[PATCH] net: Handle napi_schedule() calls from non-interrupt

public inbox for netdev@vger.kernel.org
 help / color / mirror / Atom feed

* [PATCH] net: Handle napi_schedule() calls from non-interrupt
@ 2025-02-21 17:30 Frederic Weisbecker
  2025-02-21 17:59 ` Joe Damato
  0 siblings, 1 reply; 4+ messages in thread
From: Frederic Weisbecker @ 2025-02-21 17:30 UTC (permalink / raw)
  To: LKML
  Cc: Frederic Weisbecker, netdev, Breno Leitao, Jakub Kicinski,
	David S. Miller, Eric Dumazet, Paolo Abeni, Francois Romieu,
	Paul Menzel

napi_schedule() is expected to be called either:

* From an interrupt, where raised softirqs are handled on IRQ exit

* From a softirq disabled section, where raised softirqs are handled on
  the next call to local_bh_enable().

* From a softirq handler, where raised softirqs are handled on the next
  round in do_softirq(), or further deferred to a dedicated kthread.

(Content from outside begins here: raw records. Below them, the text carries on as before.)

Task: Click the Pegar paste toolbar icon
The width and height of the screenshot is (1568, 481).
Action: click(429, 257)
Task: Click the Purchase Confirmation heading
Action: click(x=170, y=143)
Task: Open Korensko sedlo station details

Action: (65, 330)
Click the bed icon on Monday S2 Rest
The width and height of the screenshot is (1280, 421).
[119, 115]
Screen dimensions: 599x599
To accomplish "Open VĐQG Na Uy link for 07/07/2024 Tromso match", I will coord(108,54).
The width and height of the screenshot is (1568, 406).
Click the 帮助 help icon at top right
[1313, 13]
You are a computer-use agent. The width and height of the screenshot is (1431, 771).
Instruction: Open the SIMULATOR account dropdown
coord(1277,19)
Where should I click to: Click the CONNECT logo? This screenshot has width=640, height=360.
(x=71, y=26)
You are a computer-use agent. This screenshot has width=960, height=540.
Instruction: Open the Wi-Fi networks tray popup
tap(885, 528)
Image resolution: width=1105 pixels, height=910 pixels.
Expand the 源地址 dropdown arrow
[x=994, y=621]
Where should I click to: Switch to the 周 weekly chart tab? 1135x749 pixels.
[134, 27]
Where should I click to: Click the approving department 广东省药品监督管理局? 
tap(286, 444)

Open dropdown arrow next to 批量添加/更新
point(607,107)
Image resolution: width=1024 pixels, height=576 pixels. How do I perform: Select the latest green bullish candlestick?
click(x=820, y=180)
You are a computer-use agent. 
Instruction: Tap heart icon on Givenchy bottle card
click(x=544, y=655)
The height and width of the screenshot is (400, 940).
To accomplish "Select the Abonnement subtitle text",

Other bare tasks context may end up ignoring the raised NET_RX vector
until the next random softirq handling opportunity, which may not
happen before a while if the CPU goes idle afterwards with the tick
stopped.

Such "misuses" have been detected on several places thanks to messages
of the kind:

	"NOHZ tick-stop error: local softirq work is pending, handler #08!!!"

Chasing each and every misuse can be a long journey given the amount of
existing callers. Fixing them can also prove challenging if the caller
may be called from different kind of context.

Therefore fix this from napi_schedule() itself with waking up ksoftirqd
when softirqs are raised from task contexts.

Reported-by: Paul Menzel <pmenzel@molgen.mpg.de>
Closes: 354a2690-9bbf-4ccb-8769-fa94707a9340@molgen.mpg.de
Signed-off-by: Frederic Weisbecker <frederic@kernel.org>
---
 net/core/dev.c | 2 +-
 1 file changed, 1 insertion(+), 1 deletion(-)

diff --git a/net/core/dev.c b/net/core/dev.c
index c0021cbd28fc..2419cc558a64 100644
--- a/net/core/dev.c
+++ b/net/core/dev.c
@@ -4692,7 +4692,7 @@ static inline void ____napi_schedule(struct softnet_data *sd,
 	 * we have to raise NET_RX_SOFTIRQ.
 	 */
 	if (!sd->in_net_rx_action)
-		__raise_softirq_irqoff(NET_RX_SOFTIRQ);
+		raise_softirq_irqoff(NET_RX_SOFTIRQ);
 }

 #ifdef CONFIG_RPS
-- 
2.48.1

^ permalink raw reply related	[flat|nested] 4+ messages in thread

* Re: [PATCH] net: Handle napi_schedule() calls from non-interrupt
  2025-02-21 17:30 [PATCH] net: Handle napi_schedule() calls from non-interrupt Frederic Weisbecker
@ 2025-02-21 17:59 ` Joe Damato
  2025-02-21 22:12   ` Frederic Weisbecker
  0 siblings, 1 reply; 4+ messages in thread
From: Joe Damato @ 2025-02-21 17:59 UTC (permalink / raw)
  To: Frederic Weisbecker
  Cc: LKML, netdev, Breno Leitao, Jakub Kicinski, David S. Miller,
	Eric Dumazet, Paolo Abeni, Francois Romieu, Paul Menzel

On Fri, Feb 21, 2025 at 06:30:09PM +0100, Frederic Weisbecker wrote:
> napi_schedule() is expected to be called either:
> 
> * From an interrupt, where raised softirqs are handled on IRQ exit
> 
> * From a softirq disabled section, where raised softirqs are handled on
>   the next call to local_bh_enable().
> 
> * From a softirq handler, where raised softirqs are handled on the next
>   round in do_softirq(), or further deferred to a dedicated kthread.
> 
> Other bare tasks context may end up ignoring the raised NET_RX vector
> until the next random softirq handling opportunity, which may not
> happen before a while if the CPU goes idle afterwards with the tick
> stopped.
> 
> Such "misuses" have been detected on several places thanks to messages
> of the kind:
> 
> 	"NOHZ tick-stop error: local softirq work is pending, handler #08!!!"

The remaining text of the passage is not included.